Unpaywall has reached 5,000 active users in our first ten days of pre-release.

But Unpaywall is far from the only indication that we’re reaching a Green OA inflection point. Today is a great day to appreciate this, as there’s amazing Green OA news everywhere you look:

  • Unpaywall reached the 5000 Active Users milestone. We’re now delivering tens of thousands of OA articles to users in over 100 countries, and growing fast.
  • PubMed announced Institutional Repository LinkOut, which links every PubMed article to a free Green copy in institutional repositories where available. This is huge, since PubMed is one of the world’s most important portals to the research literature.
  • The Open Access Button announced a new integration with interlibrary loan that will make it even more useful for researchers looking for open content. Along with the interlibrary loan request, they send instructions to authors to help them self-archive closed publications.

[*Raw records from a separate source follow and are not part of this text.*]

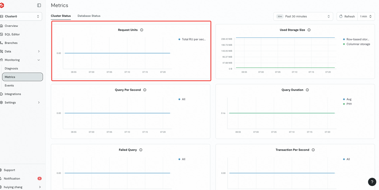Image resolution: width=379 pixels, height=190 pixels.
Task: Open the Request Units info tooltip icon
Action: [x=142, y=30]
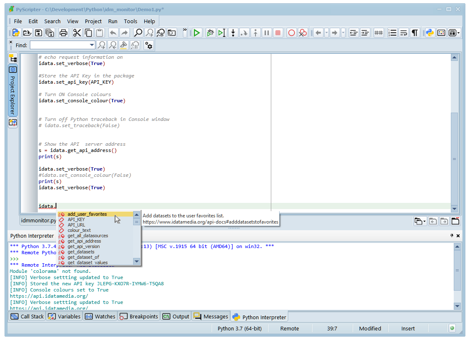
Task: Toggle word wrap in editor
Action: (x=404, y=33)
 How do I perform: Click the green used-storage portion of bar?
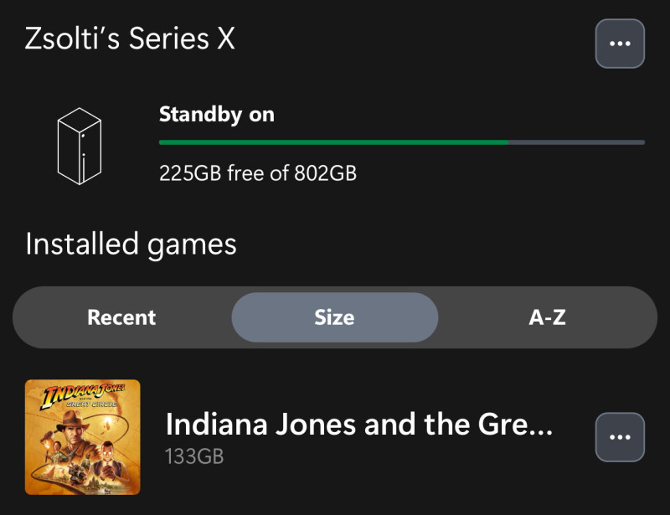[x=333, y=142]
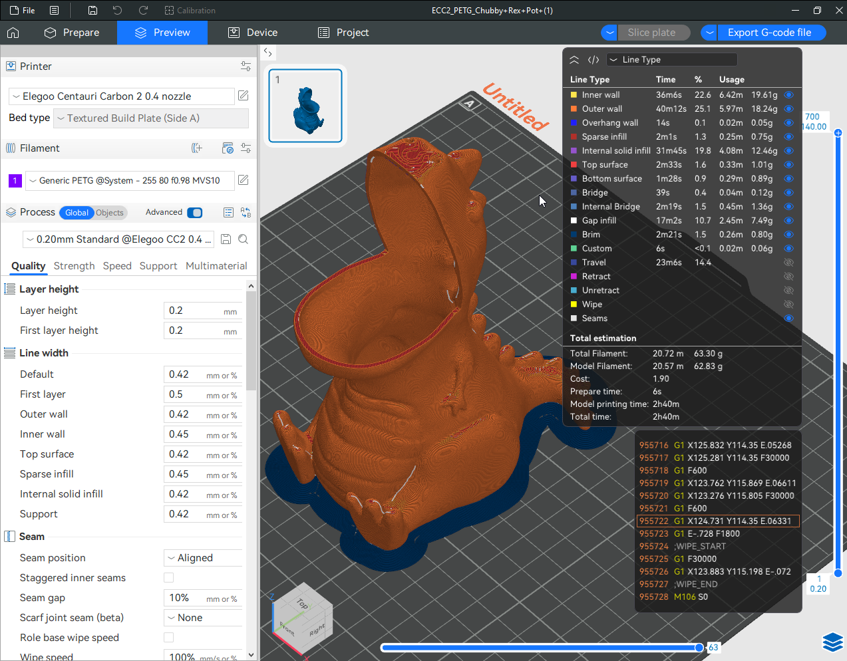Enable Staggered inner seams checkbox
847x661 pixels.
click(169, 578)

Over the next few years, we’re going to see an explosion in the amount of research available openly, as government mandates in the US, UK, Europe, and beyond take force. As that happens, the raw material is there to build completely new ways of searching, sharing, and accessing the research literature.
We think Unpaywall is a really powerful example: When there’s a big Get It Free button next to the Pay Money button on publisher pages, it starts to look like the game is changing. And it is changing. Unpaywall is just the beginning of the amazing open-access future we’re going to see. We can’t wait!